Он создавал свой труд под непосредственным впечатлением величайшей катастрофы, которую когда-либо переживало человечество. Война охватила и обрекла на страдания весь мир. Потрясенный этой катастрофой, Швейцер пытался выявить ее причины: «За работой я уяснил для себя связь между культурой и мировоззрением. Я понял, что катастрофа культуры — следствие катастрофы мировоззрения».

Важно установить, чтó же Швейцер вкладывает в понятие культуры: «Культура — это духовный и материальный прогресс во всех областях, которому сопутствует нравственное развитие человека и человечества... Главная задача культуры — нравственное усовершенствование как индивидуума, так и общества. В то же время любой духовный и материальный прогресс имеет культурное значение. Стремление к культуре есть, следовательно, всеобщее стремление к прогрессу, превыше всего ставящее этическое начало... Для поколения, которое уверовало в некий имманентный, закономерно совершающийся прогресс и решило, что в связи с этим ныне уже не нуждается в нравственных идеалах, для этого поколения само положение, в котором оно вследствие этого очутилось, явилось доказательством его ошибки».

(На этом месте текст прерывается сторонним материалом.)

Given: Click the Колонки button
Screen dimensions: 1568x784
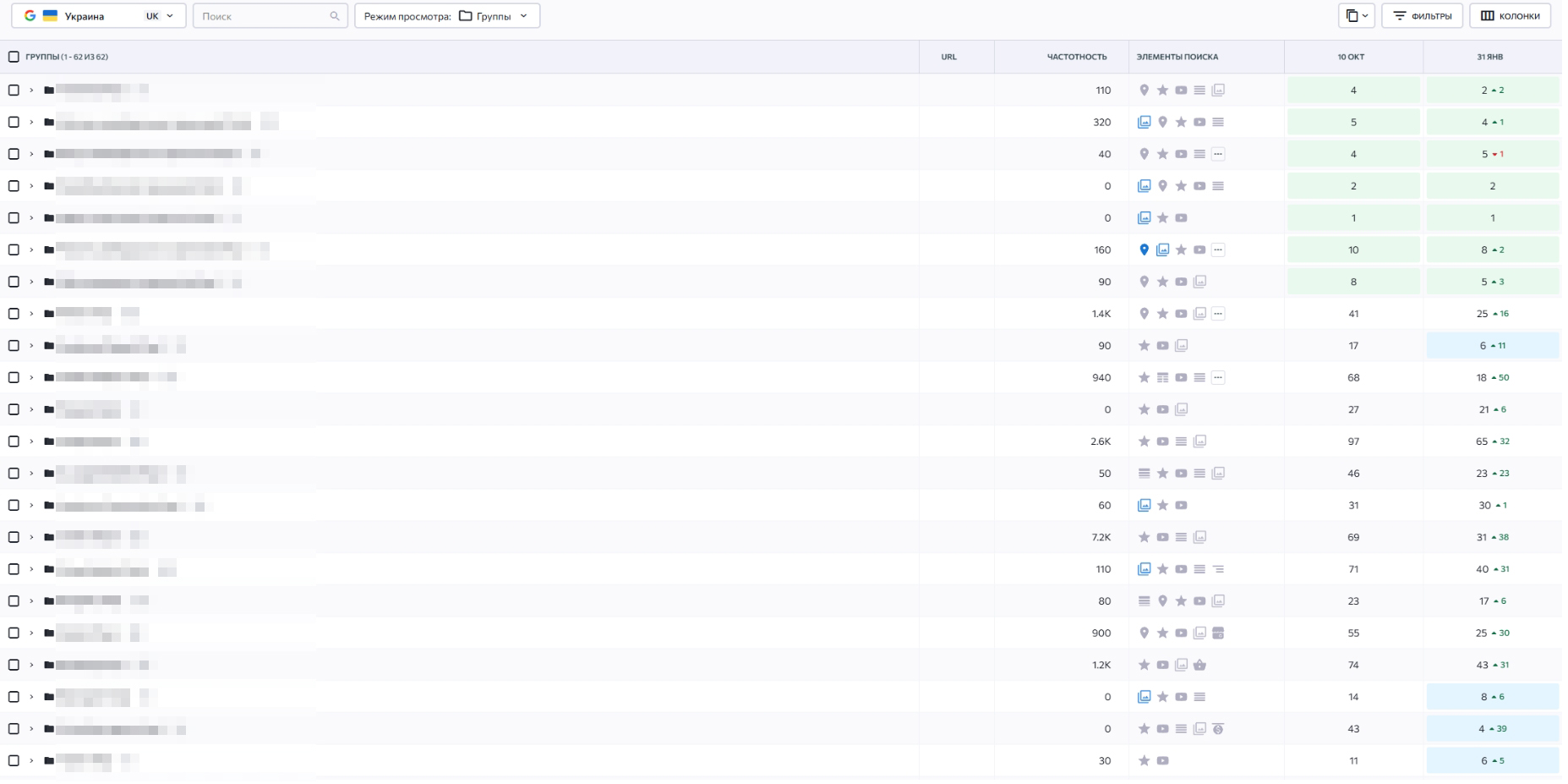Looking at the screenshot, I should (x=1510, y=16).
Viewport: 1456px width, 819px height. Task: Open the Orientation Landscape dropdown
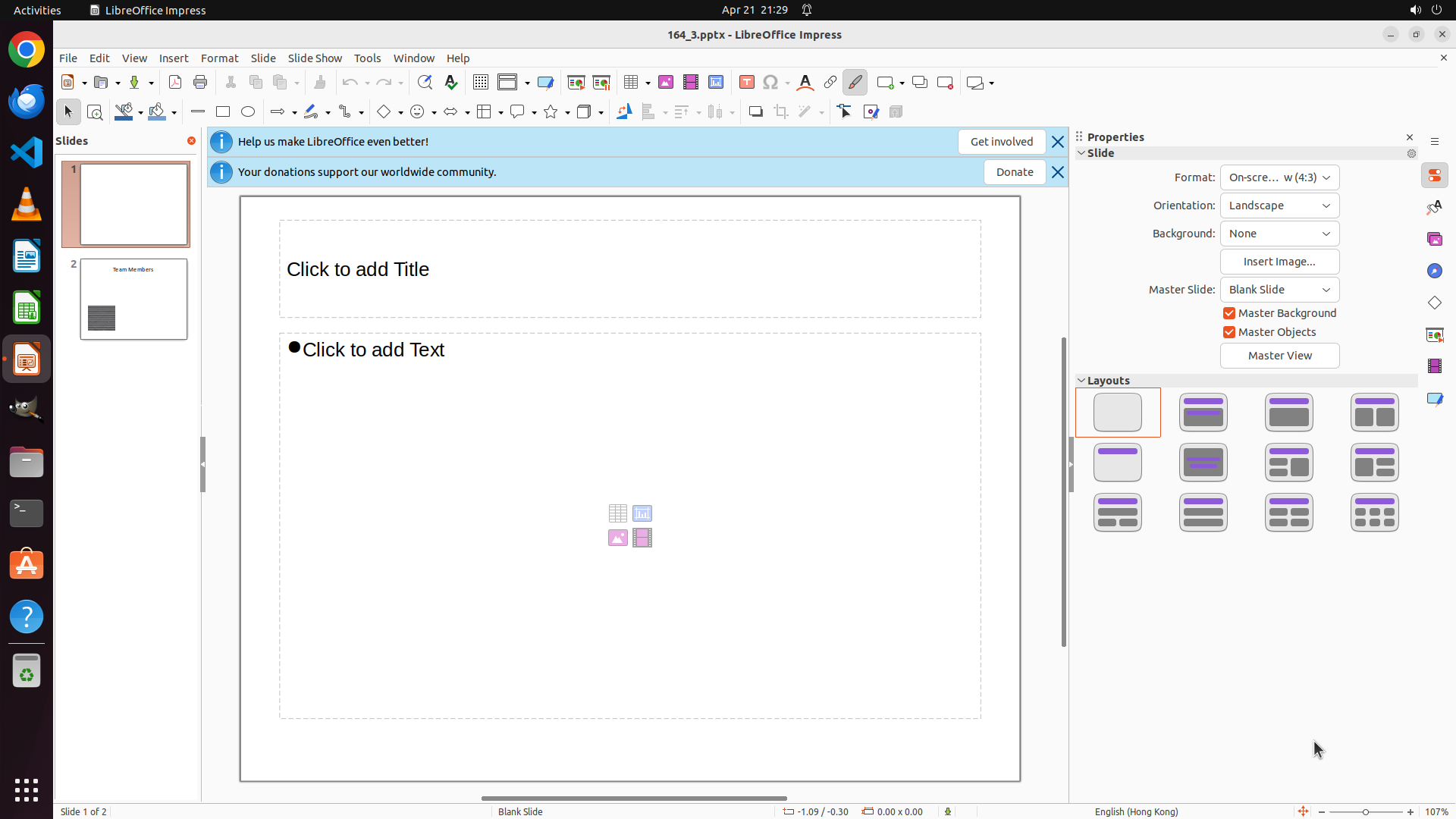1279,206
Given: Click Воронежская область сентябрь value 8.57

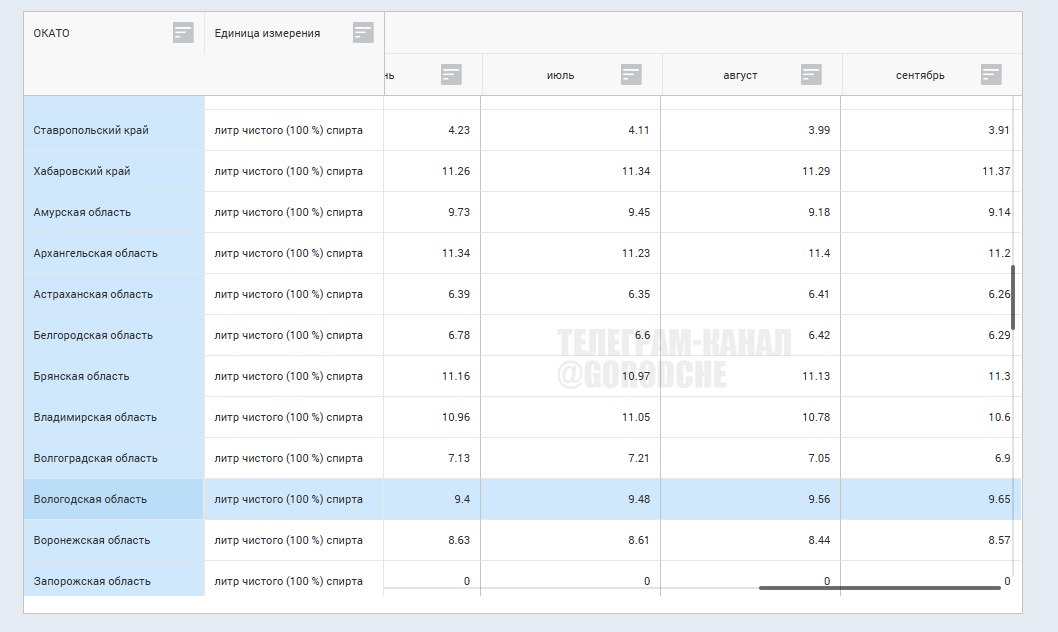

Швейцер пришел к следующему выводу: «Идеалы истинной культуры поблекли, потому что мы постепенно утрачивали идеалистическое мировоззрение, в котором они коренятся... Единственно возможный выход из хаоса — вновь обрести мировоззрение, уходящее своими корнями в культуру, и вновь подчиниться заключенным в нем идеалам истинной культуры».

Доказывая факт упадка культуры, в условиях которого была неизбежна такая чудовищная катастрофа, как мировая война, Швейцер первым делом исследует этическое содержание всех философских учений — от древности до наших дней.

Задача, которую Швейцер поставил перед собой, заслуживает особого внимания. В джунглях он не располагал достаточным количеством справочных пособий, хотя его швейцарским друзьям, несмотря на то что на почтовую связь в тех условиях нельзя было положиться, все же удалось переслать ему в Ламбарене кое-какие книги. Таким образом, Швейцер в основном мог рассчитывать лишь на собственную память.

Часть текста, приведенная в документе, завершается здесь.